Дух законов понимается в книге Петтита иначе, чем в легалистской традиции от Монтескьё до Шмитта, где законы принимаются по дискурсивным принципам, а потом оказываются явлены публике, и эксперименты насилия и его подавления задним числом подтверждают правильность законов. В этой легалистской традиции закон мыслился как функционирование телесного организма, при котором его возможность действовать вовне, таскать тяжесть или переносить холод понимается как доказательство его здоровья.
У Петтита закон трактуется как единственная возможность парресии, как единственная возможность говорить не только перед лицом власти, подрывая позиции ее телесного присутствия, но как возможность говорить вообще, как возможность вообразить себе собственную речь. Учреждение закона в республике Петтита — учреждение не порядка действий, а порядка высказываний, в котором оценка высказываний не выносится экспертами или обитателями системы задним числом, но входит в саму возможность такого порядка.
Это логика скорее дарования заповедей, чем учредительного события: хотя это и напоминает возвышенное событие учреждения политики по Арендт, но здесь не учреждается правильная телесность социального взаимодействия, жизнь вместе в политическом теле, но учреждается ценность, в сравнении с которой ценность насилия не будет такой ценной. Смысл дарования заповедей — не в том, чтобы научить пользоваться телом безвредно, но в том, чтобы любое насилие было исключено не только в жизни, но и в речи и жесте: чтобы не были возможны не только Содом и Гоморра, но и поклонение Золотому Тельцу и другие неразумные разгулы.

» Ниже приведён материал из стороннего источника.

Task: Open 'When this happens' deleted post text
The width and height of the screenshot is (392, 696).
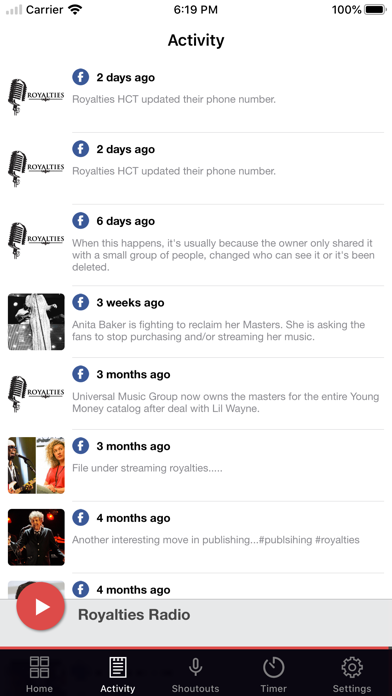Action: [223, 255]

Так строится республика Петтита — в ней нет полицейской власти, которая прежде не была бы властью речи. Не речь толкуется и контролируется полицейской властью республики, но полицейская власть оказывается тем «временем» или «пространством», в котором развертывается речь. Это позволяет, не отказываясь от идеи контроля, понимать контроль не как ограничение тела, но как возможность ума толковать себя, избегая слишком поспешных «телесных» (ограниченных и рефлекторных) реакций на вызовы.

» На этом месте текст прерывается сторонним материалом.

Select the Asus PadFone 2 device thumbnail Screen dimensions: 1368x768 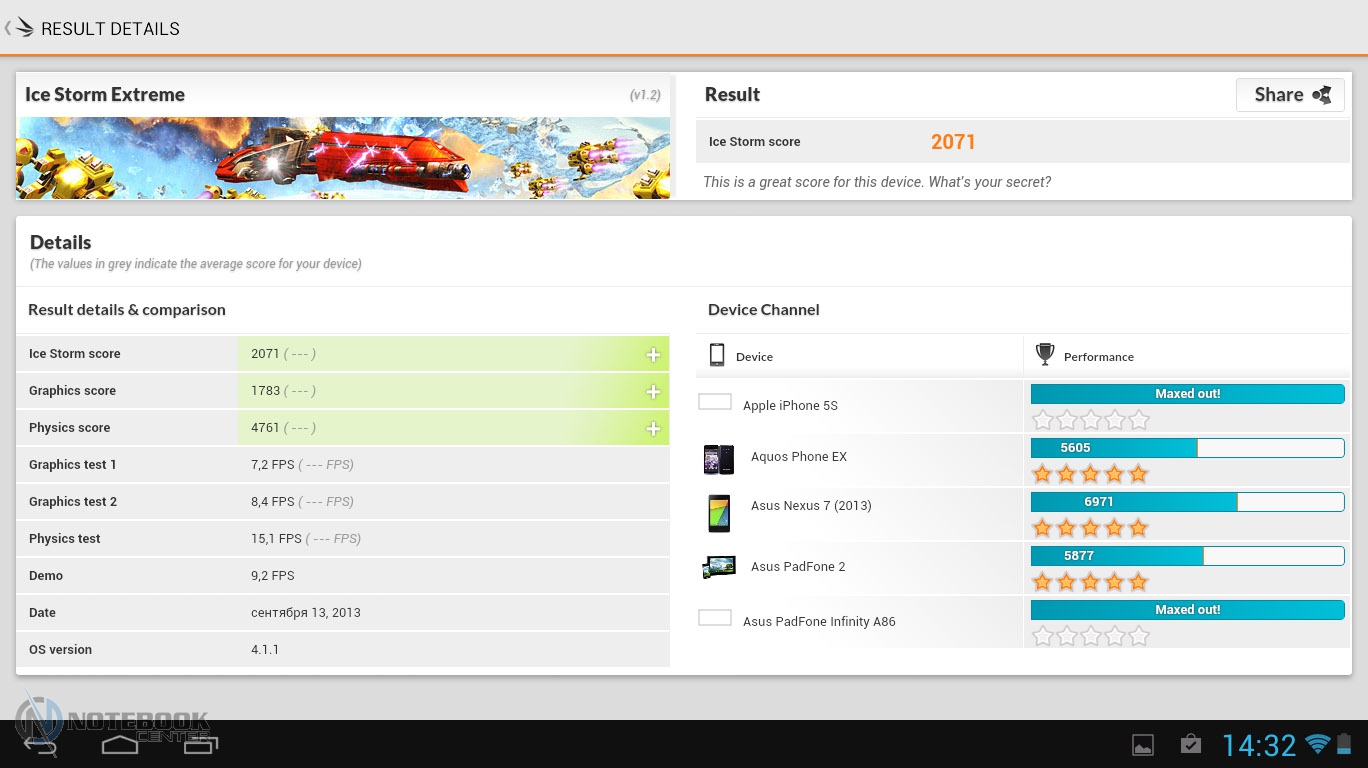point(718,567)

Петтит остается картезианцем, видя в теле политики сложную механику вдохновенных рефлексов, но преодолевает всякое картезианство, когда говорит о самом методе политики, далеком от привычных методов усмотрения очевидности как наиболее правильного или наиболее благого решения. Благое решение уже заготовлено для нас, мы бы и не стали законодательствовать и учреждать что-либо, если бы не знали такого благого решения наперед.

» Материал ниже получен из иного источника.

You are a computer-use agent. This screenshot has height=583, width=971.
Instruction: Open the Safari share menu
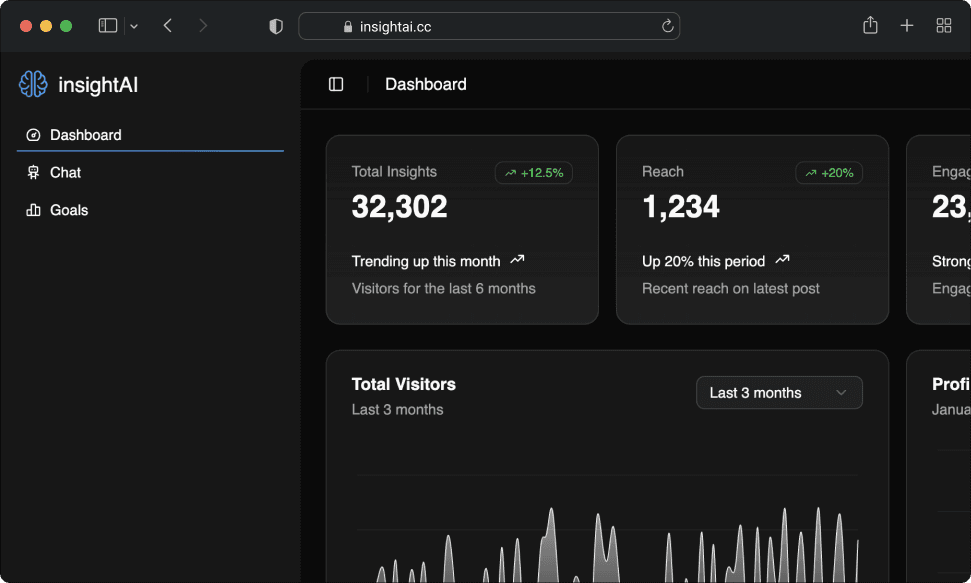click(870, 26)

Республика Петтита — произведение искусства, как у Скиннера, только состоящее не из правдоподобных изображений, а из природных подражаний. Сами природные способности человека, способность чувствовать или отстаивать интерес, понимаются как миметические, как подражающие никогда не выявленной до конца норме природного интереса. Природа человека в первую очередь заговорила о республиканской справедливости — но не в том смысле, что справедливость задним числом была воспринята как «естественная», а на самом деле просто выстроенная на искусном компромиссе между подражаниями, но в том смысле, что республика — наиболее справедливое подражание природе. Природа хочет избавиться от собственных подобий, от собственной неосуществленности и неустроенности, и создает республику как первое действие в природе, точно ни на что не похожее. Только зазор между памятью о природе и памятью о подражании пока у Петтита не преодолен, но мы хотя бы имеем дело с ландшафтом, а не со списком параметров республики — и не сводим ландшафт к очередному нашему цивилизационному или властному завоеванию.